To Freeze or Not to Freeze....

We hear it all the time, “How should I store my coffee?” What we normally tell folks is to store it as airtight as possible, away from drastic temperature variations, away from light, and certainly away from spices of any kind. The simplest thing you can do to extend the life of your coffee is to grind it as you use it. Think of freshly ground peppercorns: The vibrancy of the peppercorn is much more apparent when it’s freshly ground as opposed to already ground pepper. It’s really the same with coffee. If you ask just about anyone in the coffee industry, they’ll tell you, “DON’T freeze your coffee.” Meanwhile, your grandmother’s voice is in your head telling you they don’t know what they are talking about, because she froze her coffee for years, and it was just fine.

Recently, our very own Ian discovered a podcast that has turned the standard freezer answer on its head. The podcast suggests that coffee beans’ greatest enemies regarding freshness are air, moisture, heat, and light, but when it comes to the freezer, it really about the moisture. What role does moisture play in freezing your coffee?

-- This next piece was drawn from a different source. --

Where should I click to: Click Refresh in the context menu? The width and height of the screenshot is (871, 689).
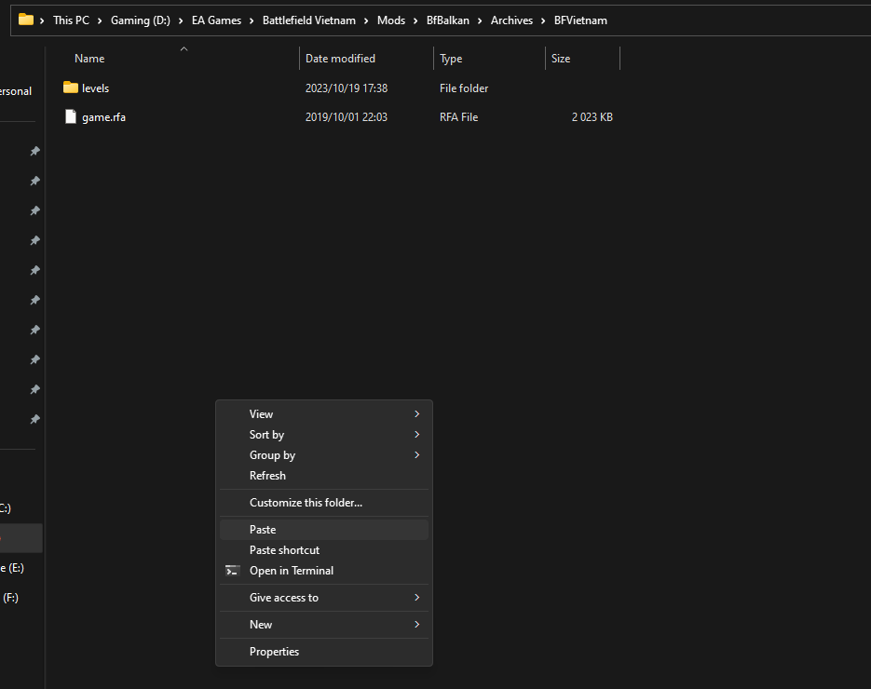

Well, coffee looooooves to absorb water!  Prolonged exposure to water can actually result in the dissolution of flavor molecules, thereby decreasing the life of the coffee. When you store your coffee already ground, it actually increases the surface area exposed to moisture and air, compounding the problem. This is why it’s so important to store your coffee whole for as long as possible. (Ask Santa for a burr grinder for Christmas. You’ll be glad you did.)

According to the podcast, cooling of coffee beans decreases the mass loss via evaporation, so, if it is ground COLD and brewed COLD, the result could yield an increase in aromatics and overall flavor. Again, it’s not the cold that affects the coffee, rather, it’s the moisture.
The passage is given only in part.